Eu estou compulsiva. Tudo que eu faço, faço muito. Se fumo, fumo muito. Se começo a beber, só paro quando estou completamente alterada ou o dia já raiou, o que vier primeiro. E isso me assusta.
Estava tentando entender como funciona esse mecanismo da compulsão para ver se consigo de alguma maneira, diferente do auto controle extremo, resolver este problema. Na verdade o que ocorre é que estabeleço padrões. Crio verdades e assumo que estas são incontestáveis. Como por exemplo: Quando as pessoas jovens saem para se divertir elas bebem. E como eu não aprecio o sabor do álcool, devo apreciar a segunda etapa da bebedeira. A embriaguês. Logo, bebo muito, de preferência com o estômago vazio para que fique bêbada mais rápido e o gosto ruim do alcool passe e eu possa beber mais e ficar mais bêbada e me divertir mais.
Não sei bem quando e como essa verdade absoluta se instalou na minha mente. Mas sei que, de alguma maneira, a todo instante reafirmo e a calcifico. Por mais que eu saiba, veja e viva melhor trancada no meu quarto escrevendo nos sábados a noite. Basta sair com pessoas jovens que a máxima "Quando as pessoas jovens saem para se divertir elas bebem" não me deixa curtir enquanto não assumo a postura padrão.
Mas por que isso? Em que ponto tornei essa, uma verdade incontrestável? Que há grande influência da mídia e das pessoas para reforçar esse tipo de pensamente, já é sabido. No entanto, sinto que a força que mantém este pensamente claro e ativo vem de dentro de mim.
O que questiono é essa tendência a estabelecer padrões e formas - muitas vezes ilógicos - e me dedicar, doar, obrigar e buscar com todas as forças cumpri-las. Como quando decidi que deveria ser uma pessoa perfeita. Inteligente. Séria. Acertiva. Culta. Justa. Bondosa. Divertida. Correta. Íntegra.
Decidi que jamais poderia ser vista como uma pirainha de classe média, estúpida, mal intencionada, falsa ou interesseira.
Criei o ser humano perfeito. Decidi como ela deveria agir e pensar. E busquei em cada uma das minhas atitudes tornar-me ela.

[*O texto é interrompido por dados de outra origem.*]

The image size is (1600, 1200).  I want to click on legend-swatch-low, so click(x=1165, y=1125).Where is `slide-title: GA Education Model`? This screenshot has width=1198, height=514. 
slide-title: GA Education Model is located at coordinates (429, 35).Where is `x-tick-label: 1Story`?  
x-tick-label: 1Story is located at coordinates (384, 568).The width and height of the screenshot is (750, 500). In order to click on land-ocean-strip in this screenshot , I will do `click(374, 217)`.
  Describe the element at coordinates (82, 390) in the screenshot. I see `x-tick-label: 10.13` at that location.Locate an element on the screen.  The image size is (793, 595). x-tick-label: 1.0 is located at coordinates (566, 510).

Em que ponto criei esse hábito? O que aconteceu para que eu estabelecesse essa linha de raciocínio? Que tenho uma personalidade que colabora para esse padrão já sei. Mas entendam que o problema, não é beber, fumar ou tentar ser um ser humano melhor. O problema são os padrões. A obrigatoriedade de segui-los. É como se eu tivesse desenhado uma forma, e depois todas as vezes que me deparo com a situação já não fosse mais dotada da capacidade de pensar. Há percepção e ação, sem reflexão. Simplesmente sigo a receitinha do bolo. Coloco na forma e as atitudes já são programadas. E continuo agindo da maneira esperada. Mesmo quando não é o que quero. Mesmo quando não me sinto mais feliz com aquilo. Mesmo quando estou me prejuducando. Não paro. Continuo fazendo, e fazendo e fazendo.
Como posso mudar isso?
A resposta óbvia seria: Estabelecer novos padrões. Mas os antigos padrões estão muito interiorizados, na verdade parecem parte de um mesmo corpo, mas não como braço e tronco, mas sim como células cancerosas e sangue.
Engraçado é que há 4 anos atrás eu acreditava que não era ninguém. Hoje, não sei mais se considero essa hipótese possível - sempre somos alguém. Podemos não ter a menor consciência de quem somos efetivamente, porém sempre somos alguém -, e descobri que sou alguém sim. Só que sou alguém que não me agrada. E preciso pegar todos as formas que não servem mais, jogar fora e resomeçar. All over again.
Estou com medo de apenas estabelecer novos padrões a serem seguidos e cair no mesmo erro de antes. Mas aí eu lembro de um curso que fiz e nele me disseram que o medo vem da ignorância. Quando a gente aprende mais sobre aquilo que nos amedronta o medo diminui.
Preciso de conhecimento. Alguem se habilita?